For $i = 1, 2, \ldots, N$, let $X_i$ be the number of X contained in $S_i$, and $Y_i$ be the sum of digits contained in $S_i$, regarding them as one-digit integers.

Choose an arbitrary permutation $P = (P_1, P_2, \ldots, P_N)$ of $(1, 2, \ldots, N)$ and an integer $1 \leq i \leq N-1$. Consider a sequence that is obtained by swapping the $i$-th and $(i+1)$-th element of $P$, $P' = (P_1, P_2, \ldots, P_{i-1}, P_{i+1}, P_i, P_{i+2}, \ldots, P_N)$. Let us compare the score $f(P)$ of $T$ corresponding to $P$, and the score $f(P')$ of $T$ corresponding to $P'$.

As a result of the update from $P$ to $P'$, $T$ loses “the pairs of an X contained in $S_{P_i}$ and a digit contained in $S_{P_{i+1}}$,” and gains “the pairs of an X contained in $S_{P_{i+1}}$ and a digit contained in $S_{P_i}$.” Thus, $f(P') - f(P) = X_{P_{i+1}}Y_{P_i} - X_{P_i}Y_{P_{i+1}}$. Therefore, we have

$$f(P') \gt f(P)$$

$$\Leftrightarrow X_{P_{i+1}}Y_{P_i} \gt X_{P_i}Y_{P_{i+1}} \tag{1}$$

$$\Leftrightarrow \frac{Y_{P_i}}{X_{P_i}} \gt \frac{Y_{P_{i+1}}}{X_{P_{i+1}}}. \tag{2}$$

In other words, swapping the $i$-th and $(i+1)$-th elements of $P$ makes the score of $T$ larger if and only if the inequality (2) holds.

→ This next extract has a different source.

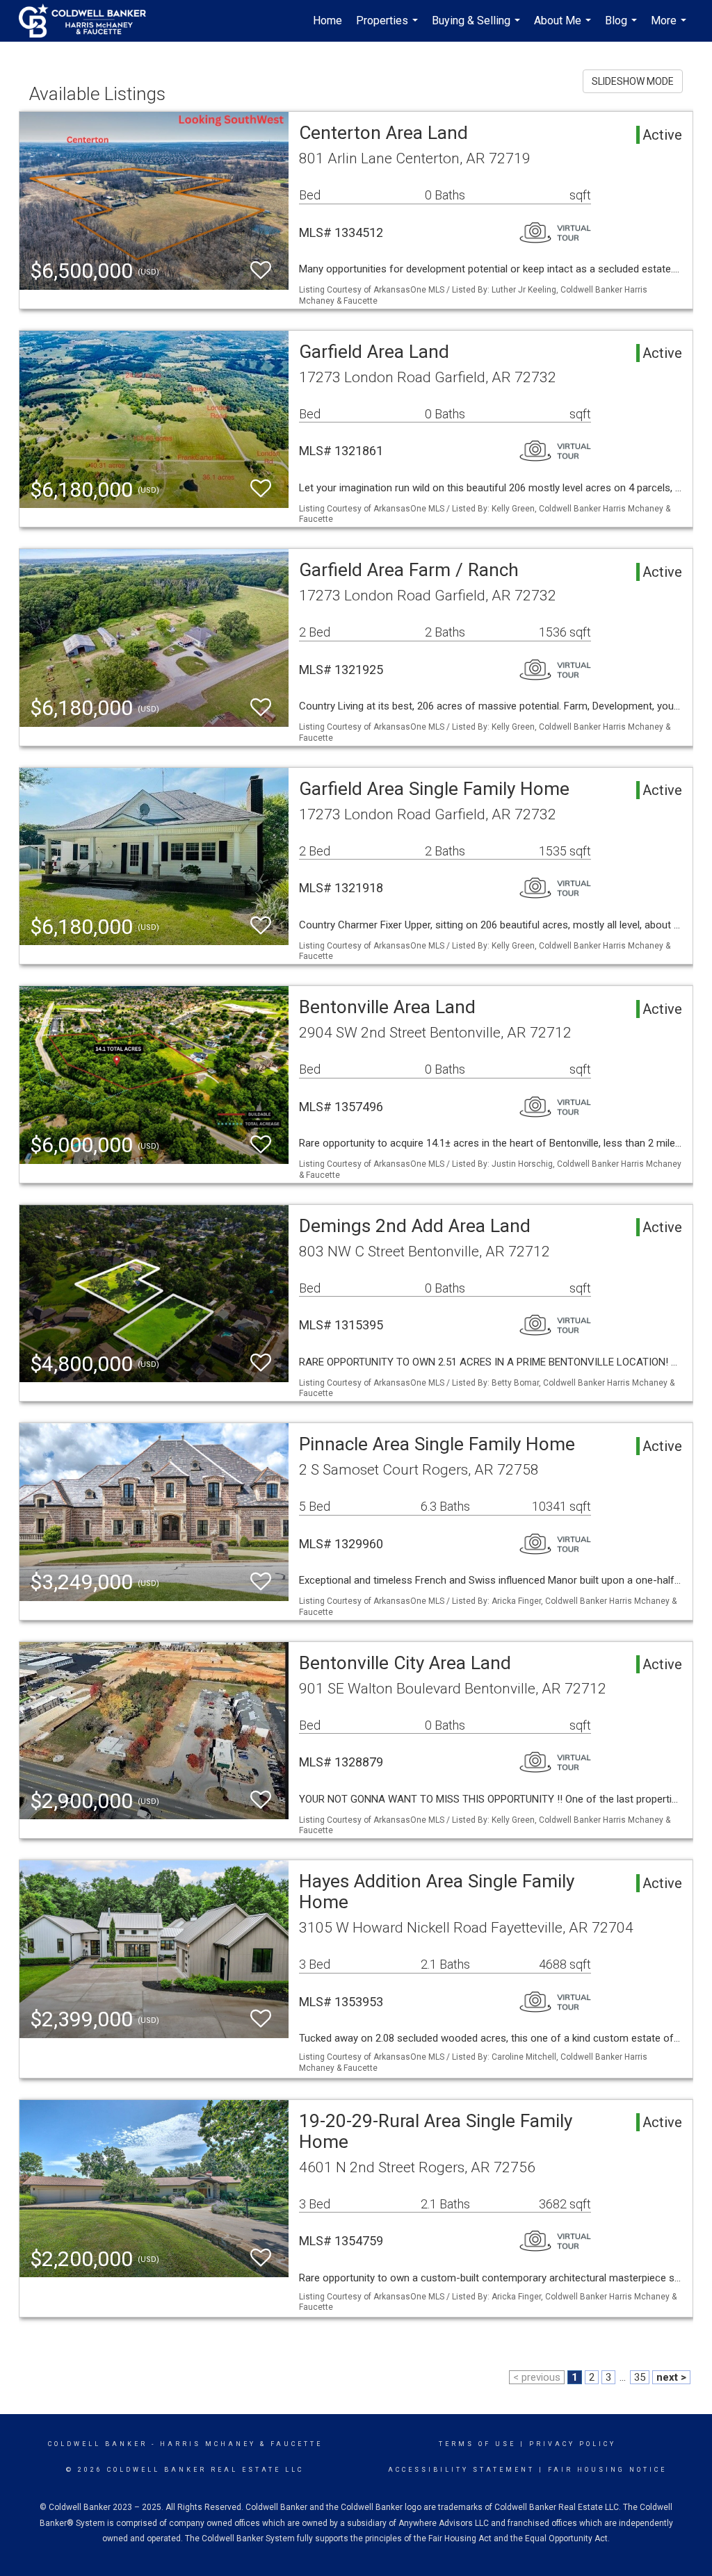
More (670, 28)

Therefore, in order to maximize the score of $T$, let $P$ be a permutation of $(1, 2, \ldots, N)$ sorted in ascending order of $(1, 2, \ldots, N)$. (Here, if $X_i= 0$, we consider that $Y_i/X_i$ takes a value $\infty$ greater than any real number.)

Hence, in order to solve this problem, it is sufficient to construct $T$ by concatenating $S_1, S_2, \ldots, S_N$ in ascending order of $Y_i/X_i$ and to print the score of that $T$. In the implementation, it would be simple to implement the inequality (1) instead of (2), because we can stick to integers and handle the exception where the denominator is $0$.